ELAC provides key insights into how Hoosiers can grow early opportunities.

We all care about young children and families in Indiana. But with 504,000 Hoosier children, aged five years and younger, good intentions are often not enough. Data about their well-being points to a tension between our aspirations and the results that we generate as a state.

A new data-driven report on early childhood was released in January by the Governor-appointed and volunteer-led Early Learning Advisory Committee – ELAC for short. ELAC’s annual report is the best snapshot of early childhood in our state and even includes county-level profiles. Here are my data-driven takeaways:

Child care and preschool/pre-K is not a “nice-to-have” or niche industry.

In Indiana, 332,000 children birth to five are spending time in some kind of environment outside the home. That fact results largely from the fact that in two-thirds of households with young children, all parents are working. There are 5,300 registered and licensed programs in our state, programs that are known and regulated. These programs serve 130,000 children each year and employ 33,000 staff.

These numbers make clear that Hoosiers want and need early childhood services. Most families with young children have working adults; and there are many programs throughout the state. We must embrace that child care and preschool/pre-K programs are part of the fabric of all Hoosier communities and nearly all Hoosier lives. If we do, our voices will be stronger and clearer when advocating for greater investment.

All children deserve high-quality early care and education, but many do not get it.
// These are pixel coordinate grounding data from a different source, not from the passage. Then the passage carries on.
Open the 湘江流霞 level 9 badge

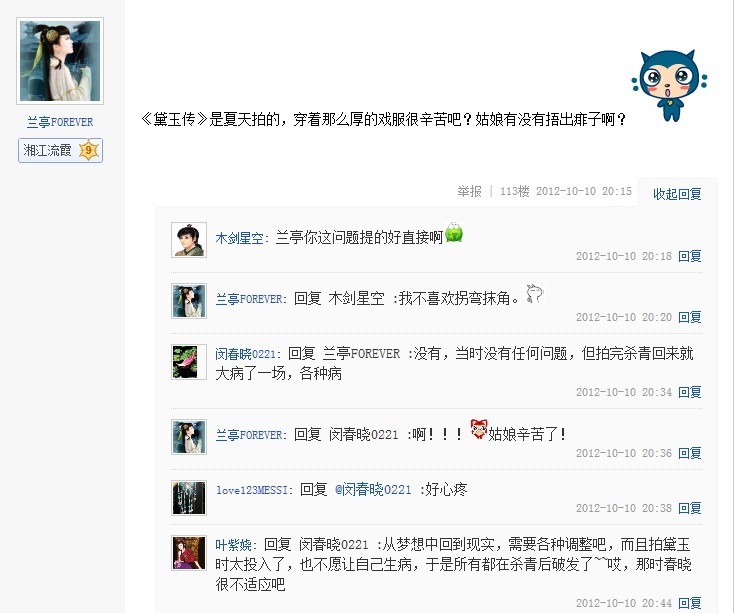click(x=60, y=150)
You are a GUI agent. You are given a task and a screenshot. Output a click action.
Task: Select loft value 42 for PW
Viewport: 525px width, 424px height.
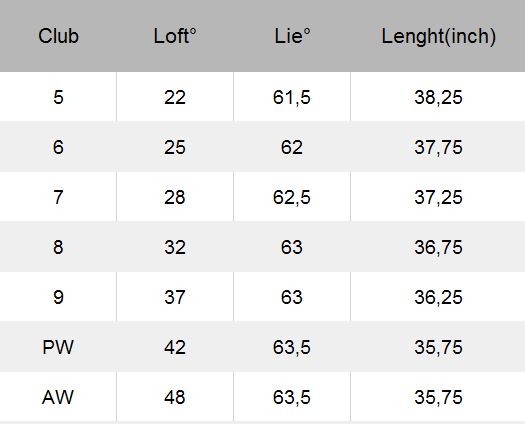pyautogui.click(x=175, y=347)
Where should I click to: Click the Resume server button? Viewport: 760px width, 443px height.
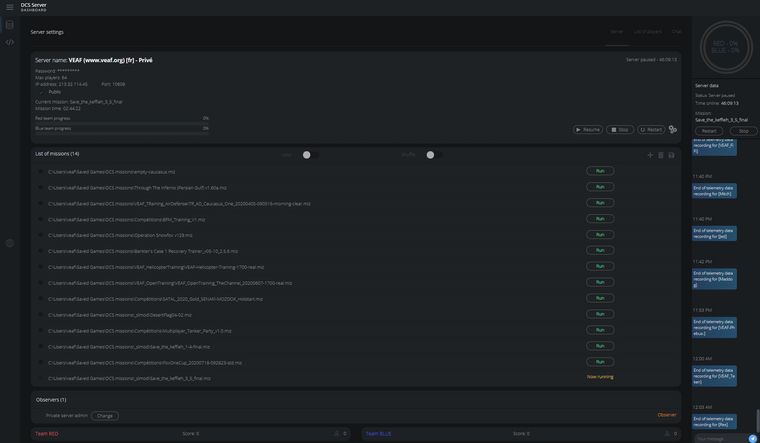587,129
In Indiana, of the 5,300 registered and licensed programs, only 1,100 are rated “high-quality” by the state’s rating system, Paths to QUALITY™. These high-quality programs, those achieving Level 3 or 4 on Paths to QUALITY™ serve just 45,000 young Hoosiers. Nine (9) Indiana counties have zero high-quality programs – they are child care deserts.

While the definition of high-quality used by ELAC (and Early Learning Indiana) is not perfect, this data usefully illustrates a significant challenge in our state: many of our children, especially low-income children, do not attend programs with the resources, staffing and intentionality necessary to offer them not just care, but education. Only 42% of children in families that use a federally funded child care voucher use it at a high-quality program.

Times have changed and so must our field. Parents do not just want a safe place to put their child – though that is important to them – they want their child to be ready for success in school, in all the richness of that term, when they turn age five and enter Kindergarten.

The fact that so many Hoosier children are in programs that have not yet reached the pinnacle of quality is no one’s fault. It is a combination of many complex factors, but there is great news for Indiana in the ELAC report – we are making progress in our state’s quality journey. The number of high-quality programs in our state has doubled in just five years, from 520 in 2011 to 1,098 in 2016. The number of children educated and cared for in these programs increased from 25,000 to 45,000.

Quality preschool and pre-K costs more than we are currently willing to invest.

Deep in the ELAC report are the findings of a unique research project. Working with national partners, a key ELAC committee analyzed the true cost of running a high-quality preschool program in Indiana. They found that the costs for a full-day program are between $7,600 in a family child care home and $10,500 in a school.

Research like this is critical, because it can inform public policy. Currently, Indiana’s signature pre-K scholarship, On My Way Pre-K, covers up to $6,800 of that cost. This means that paying for the additional cost of high-quality pre-K falls to families or other funding sources, or may be absorbed by programs.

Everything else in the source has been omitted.